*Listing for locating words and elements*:

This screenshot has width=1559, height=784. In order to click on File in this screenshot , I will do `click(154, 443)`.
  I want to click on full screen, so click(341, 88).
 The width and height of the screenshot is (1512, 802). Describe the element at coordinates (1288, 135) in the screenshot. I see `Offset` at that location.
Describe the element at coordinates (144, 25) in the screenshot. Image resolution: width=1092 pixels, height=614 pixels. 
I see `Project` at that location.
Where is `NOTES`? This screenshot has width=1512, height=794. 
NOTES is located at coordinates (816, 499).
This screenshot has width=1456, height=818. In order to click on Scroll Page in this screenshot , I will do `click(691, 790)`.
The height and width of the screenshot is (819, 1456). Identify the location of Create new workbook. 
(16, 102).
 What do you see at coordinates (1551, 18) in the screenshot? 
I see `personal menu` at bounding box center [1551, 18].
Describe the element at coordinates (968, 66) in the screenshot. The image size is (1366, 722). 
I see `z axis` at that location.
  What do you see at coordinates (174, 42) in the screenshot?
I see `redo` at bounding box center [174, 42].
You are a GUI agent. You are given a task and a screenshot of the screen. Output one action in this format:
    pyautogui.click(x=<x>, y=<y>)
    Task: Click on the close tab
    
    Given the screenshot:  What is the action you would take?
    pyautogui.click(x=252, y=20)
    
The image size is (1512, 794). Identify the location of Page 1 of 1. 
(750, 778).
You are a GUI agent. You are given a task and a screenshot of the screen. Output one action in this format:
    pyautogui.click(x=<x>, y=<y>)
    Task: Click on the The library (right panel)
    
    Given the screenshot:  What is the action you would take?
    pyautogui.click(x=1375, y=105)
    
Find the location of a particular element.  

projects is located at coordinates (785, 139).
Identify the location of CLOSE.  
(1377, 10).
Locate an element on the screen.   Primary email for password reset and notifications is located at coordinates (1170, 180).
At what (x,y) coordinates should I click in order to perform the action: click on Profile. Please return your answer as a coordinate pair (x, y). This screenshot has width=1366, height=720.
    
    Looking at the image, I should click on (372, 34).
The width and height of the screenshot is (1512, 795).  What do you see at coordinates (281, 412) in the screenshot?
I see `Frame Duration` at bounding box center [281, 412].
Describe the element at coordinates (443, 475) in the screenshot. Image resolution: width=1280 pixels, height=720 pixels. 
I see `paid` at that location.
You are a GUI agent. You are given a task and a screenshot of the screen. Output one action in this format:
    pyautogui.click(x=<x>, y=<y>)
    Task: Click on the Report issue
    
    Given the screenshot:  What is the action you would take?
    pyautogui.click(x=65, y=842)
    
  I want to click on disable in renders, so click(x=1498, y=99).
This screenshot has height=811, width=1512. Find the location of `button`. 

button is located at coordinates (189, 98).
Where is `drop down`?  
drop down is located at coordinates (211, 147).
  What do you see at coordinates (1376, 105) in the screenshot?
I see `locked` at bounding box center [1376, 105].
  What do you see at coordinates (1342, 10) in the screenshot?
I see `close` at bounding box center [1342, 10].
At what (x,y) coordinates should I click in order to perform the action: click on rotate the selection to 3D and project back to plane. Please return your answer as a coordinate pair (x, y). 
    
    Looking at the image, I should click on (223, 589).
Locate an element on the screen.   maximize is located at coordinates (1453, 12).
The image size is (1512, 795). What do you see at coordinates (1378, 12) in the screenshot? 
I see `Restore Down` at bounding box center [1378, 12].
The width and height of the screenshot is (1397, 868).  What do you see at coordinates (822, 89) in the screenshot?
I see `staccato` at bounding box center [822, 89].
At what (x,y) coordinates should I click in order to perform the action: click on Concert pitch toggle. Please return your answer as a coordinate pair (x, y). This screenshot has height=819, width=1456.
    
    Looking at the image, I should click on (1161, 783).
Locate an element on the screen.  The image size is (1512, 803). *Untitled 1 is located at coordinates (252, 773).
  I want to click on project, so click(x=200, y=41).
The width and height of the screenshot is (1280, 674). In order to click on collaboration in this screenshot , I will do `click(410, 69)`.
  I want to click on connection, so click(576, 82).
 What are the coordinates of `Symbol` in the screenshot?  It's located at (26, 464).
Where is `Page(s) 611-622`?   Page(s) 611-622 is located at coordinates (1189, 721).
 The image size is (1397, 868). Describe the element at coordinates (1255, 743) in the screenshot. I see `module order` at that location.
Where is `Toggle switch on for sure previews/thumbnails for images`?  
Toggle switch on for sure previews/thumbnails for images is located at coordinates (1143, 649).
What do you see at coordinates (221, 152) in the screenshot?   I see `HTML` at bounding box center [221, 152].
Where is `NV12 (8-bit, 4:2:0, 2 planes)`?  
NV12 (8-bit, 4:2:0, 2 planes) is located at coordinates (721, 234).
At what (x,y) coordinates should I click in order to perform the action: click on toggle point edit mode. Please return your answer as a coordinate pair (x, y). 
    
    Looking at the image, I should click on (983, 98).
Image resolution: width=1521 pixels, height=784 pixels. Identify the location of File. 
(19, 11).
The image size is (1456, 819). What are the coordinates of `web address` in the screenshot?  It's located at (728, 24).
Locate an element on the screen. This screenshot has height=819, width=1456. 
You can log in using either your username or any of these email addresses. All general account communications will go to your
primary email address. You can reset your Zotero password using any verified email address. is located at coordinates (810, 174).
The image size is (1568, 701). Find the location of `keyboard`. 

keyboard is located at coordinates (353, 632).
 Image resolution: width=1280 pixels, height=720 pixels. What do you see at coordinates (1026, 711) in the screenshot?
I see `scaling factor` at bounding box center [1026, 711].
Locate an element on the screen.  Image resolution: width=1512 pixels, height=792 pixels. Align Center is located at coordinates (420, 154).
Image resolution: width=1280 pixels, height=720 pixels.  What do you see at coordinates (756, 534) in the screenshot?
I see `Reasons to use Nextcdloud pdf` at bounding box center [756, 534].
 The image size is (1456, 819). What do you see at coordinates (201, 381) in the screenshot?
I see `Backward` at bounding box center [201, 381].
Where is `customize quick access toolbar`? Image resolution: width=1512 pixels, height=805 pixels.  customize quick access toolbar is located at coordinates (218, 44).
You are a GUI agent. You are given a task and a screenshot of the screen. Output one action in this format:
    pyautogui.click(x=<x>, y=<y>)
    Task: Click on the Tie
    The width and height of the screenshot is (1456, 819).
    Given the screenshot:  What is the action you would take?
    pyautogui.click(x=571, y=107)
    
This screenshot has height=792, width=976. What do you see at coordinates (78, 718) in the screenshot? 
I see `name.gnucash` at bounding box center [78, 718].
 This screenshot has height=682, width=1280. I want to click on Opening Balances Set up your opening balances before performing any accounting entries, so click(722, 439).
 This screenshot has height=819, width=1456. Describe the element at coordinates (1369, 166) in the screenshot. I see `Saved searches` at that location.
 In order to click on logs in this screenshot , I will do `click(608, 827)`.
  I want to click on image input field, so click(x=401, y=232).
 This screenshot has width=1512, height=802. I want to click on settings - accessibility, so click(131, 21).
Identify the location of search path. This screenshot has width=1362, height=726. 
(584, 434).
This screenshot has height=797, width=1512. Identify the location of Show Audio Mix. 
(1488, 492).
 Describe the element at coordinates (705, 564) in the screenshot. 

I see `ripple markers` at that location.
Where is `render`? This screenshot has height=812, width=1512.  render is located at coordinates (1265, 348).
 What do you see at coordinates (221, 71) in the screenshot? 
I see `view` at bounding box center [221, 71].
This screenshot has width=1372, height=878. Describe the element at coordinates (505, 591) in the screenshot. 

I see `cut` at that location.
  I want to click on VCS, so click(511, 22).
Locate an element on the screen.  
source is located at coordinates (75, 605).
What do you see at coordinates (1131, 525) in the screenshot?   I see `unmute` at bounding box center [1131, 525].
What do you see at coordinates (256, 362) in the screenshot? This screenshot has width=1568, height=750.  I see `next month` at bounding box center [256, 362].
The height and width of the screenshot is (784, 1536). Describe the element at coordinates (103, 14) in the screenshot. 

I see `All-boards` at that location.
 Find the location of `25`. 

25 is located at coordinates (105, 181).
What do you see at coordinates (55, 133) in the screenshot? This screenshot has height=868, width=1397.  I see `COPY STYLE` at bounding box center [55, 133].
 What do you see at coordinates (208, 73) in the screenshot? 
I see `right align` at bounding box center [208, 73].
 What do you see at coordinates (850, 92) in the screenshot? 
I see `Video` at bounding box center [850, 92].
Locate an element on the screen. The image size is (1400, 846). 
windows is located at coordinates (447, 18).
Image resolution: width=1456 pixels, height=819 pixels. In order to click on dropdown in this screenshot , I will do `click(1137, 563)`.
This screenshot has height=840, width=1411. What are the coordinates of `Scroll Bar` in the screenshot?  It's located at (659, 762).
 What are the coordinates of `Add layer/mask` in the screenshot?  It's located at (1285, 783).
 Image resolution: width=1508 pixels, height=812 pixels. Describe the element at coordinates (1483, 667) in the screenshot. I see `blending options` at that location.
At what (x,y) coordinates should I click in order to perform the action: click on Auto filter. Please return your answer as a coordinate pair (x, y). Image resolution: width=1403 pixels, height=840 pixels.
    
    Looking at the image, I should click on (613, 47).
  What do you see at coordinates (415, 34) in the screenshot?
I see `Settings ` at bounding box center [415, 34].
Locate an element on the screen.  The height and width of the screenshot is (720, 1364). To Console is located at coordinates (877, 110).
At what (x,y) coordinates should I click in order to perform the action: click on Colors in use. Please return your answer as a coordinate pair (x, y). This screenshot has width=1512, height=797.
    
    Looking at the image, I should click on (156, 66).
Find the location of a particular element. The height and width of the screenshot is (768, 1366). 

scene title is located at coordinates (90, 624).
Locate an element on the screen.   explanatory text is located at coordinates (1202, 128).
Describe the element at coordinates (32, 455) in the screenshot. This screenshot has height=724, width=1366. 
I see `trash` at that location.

*YOUR GOAL*:
Please rewrite the listing as a numbered list, starting at the line with "coordinates (1265, 348)." and ending with the line with "What do you see at coordinates (55, 133)", both included. Leave out blank lines.

*RESULT OF THE EXERCISE*:
1. Where is `render`? This screenshot has height=812, width=1512.  render is located at coordinates (1265, 348).
2.  What do you see at coordinates (221, 71) in the screenshot? 
3. I see `view` at bounding box center [221, 71].
4. This screenshot has width=1372, height=878. Describe the element at coordinates (505, 591) in the screenshot. 
5. I see `cut` at that location.
6.   I want to click on VCS, so click(511, 22).
7. Locate an element on the screen.  
8. source is located at coordinates (75, 605).
9. What do you see at coordinates (1131, 525) in the screenshot?   I see `unmute` at bounding box center [1131, 525].
10. What do you see at coordinates (256, 362) in the screenshot? This screenshot has width=1568, height=750.  I see `next month` at bounding box center [256, 362].
11. The height and width of the screenshot is (784, 1536). Describe the element at coordinates (103, 14) in the screenshot. 
12. I see `All-boards` at that location.
13.  Find the location of `25`. 
14. 25 is located at coordinates (105, 181).
15. What do you see at coordinates (55, 133) in the screenshot? This screenshot has height=868, width=1397.  I see `COPY STYLE` at bounding box center [55, 133].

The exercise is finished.